# Solving 2 planes with a line?

1. Nov 15, 2004

### Physics is Phun

How would you go about finding cartesian equations of intersecting planes when you have the vector equation of the line they intersect at. THere in obviously an infinate number of solution. The catch is that all the x,y,z values of the planes normals must not be 0.
So I was thinking you but the lines equation into parametric for then from that you can put it into a matrix, then you can somehow "unsolve" it (at the moment in our geometry class we have learned how to solve systems using the matrix but this seems to be the reverse.) One of my friends did this problem that way and it seems to work but I was wondering if there is something else that I should be doing.

thanks

2. Nov 15, 2004

### Physics is Phun

anyone? I can give you the specific example, but I wanted to keep this general as not to put it in the homework section.
here it is. r= (2,-1,0) + t(4,5,1) remember, all the components of the normals are non-zero values.

3. Nov 16, 2004

### Muzza

In the abscense of further requirements... Choose any two non-parallel vectors. Take the cross product of each with a vector that is parallel to the line. The resulting two vectors can be used as plane normals. You can then find the equations of the planes if you know a point on the line.

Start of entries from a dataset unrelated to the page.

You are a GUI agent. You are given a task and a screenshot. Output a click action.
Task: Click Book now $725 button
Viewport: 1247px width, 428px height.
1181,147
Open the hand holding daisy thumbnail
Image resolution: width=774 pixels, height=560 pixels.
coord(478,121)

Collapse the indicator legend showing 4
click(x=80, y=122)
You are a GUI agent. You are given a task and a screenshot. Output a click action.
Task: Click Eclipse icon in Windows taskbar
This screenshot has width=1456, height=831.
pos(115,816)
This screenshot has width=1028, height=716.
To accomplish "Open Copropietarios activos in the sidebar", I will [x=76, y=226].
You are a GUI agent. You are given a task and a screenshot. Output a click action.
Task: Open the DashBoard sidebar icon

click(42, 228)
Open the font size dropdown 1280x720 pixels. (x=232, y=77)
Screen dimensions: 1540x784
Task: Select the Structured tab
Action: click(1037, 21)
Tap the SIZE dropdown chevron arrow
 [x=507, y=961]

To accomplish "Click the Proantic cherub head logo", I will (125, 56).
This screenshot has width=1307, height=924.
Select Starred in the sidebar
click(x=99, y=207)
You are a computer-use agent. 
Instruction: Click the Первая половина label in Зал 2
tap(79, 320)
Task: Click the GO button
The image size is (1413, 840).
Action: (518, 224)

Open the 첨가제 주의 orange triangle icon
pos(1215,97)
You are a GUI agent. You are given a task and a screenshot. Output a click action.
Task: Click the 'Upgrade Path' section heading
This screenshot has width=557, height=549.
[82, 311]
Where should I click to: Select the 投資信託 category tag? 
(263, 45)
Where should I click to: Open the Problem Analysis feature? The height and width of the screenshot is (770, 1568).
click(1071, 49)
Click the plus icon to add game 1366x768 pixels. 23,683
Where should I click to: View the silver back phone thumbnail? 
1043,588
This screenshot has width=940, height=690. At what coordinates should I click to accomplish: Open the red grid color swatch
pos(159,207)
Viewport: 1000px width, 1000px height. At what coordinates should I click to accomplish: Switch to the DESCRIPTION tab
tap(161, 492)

For the example you gave, you could choose the first vector as (1, 2, 3), giving a plane normal (4,5,1) x (1,2,3) = (13, -11, 3). The equation for a plane with (13,-11,3) as a normal is 13x - 11y + 3z + d = 0, this plane must include the point (2, -1, 0), so we take d = -37.

Take the second vector to be (1, 2, 4), giving the normal (4,5,1) x (1,2,4) = (18, -15, 3). The plane's equation is 18x - 15y + 3z - 51 = 0.

4. Nov 16, 2004

### Physics is Phun

but how do you know the vectors (1,2,3) and (1,2,4) are on the plane?

5. Nov 16, 2004

### NateTG

Let's say you've got some nonzero vector $$<A_1,B_1,C_1>$$ then take some non-parralel, non-zero but otherwise arbitrary vector $$<A_2,B_2,C_2>$$.

Then let
$$\vec{v}_1=<A_1,B_1,C_1>\times<A_2,B_2,C_2>$$
and
$$\vec{v}_2=<A_1,B_1,C_1>\times \vec{v}_1$$

From the properties of the cross product those two vectors are perpendicular to each other, and perpendicular to your original vector. Then if
$$\vec_{v}_1=<x_1,y_1,z_1>$$
the equation
$$?=x_1x+y_1y+z_1z$$
represents a plane parralel to the line since it is normal to $$\vec{v}_1$$(you'll have to solve to get the appropriate "?" and use a similar technique for finding the other plane.

6. Nov 17, 2004

### Muzza

I don't - they're not on the plane, they're just parallel to their respective planes.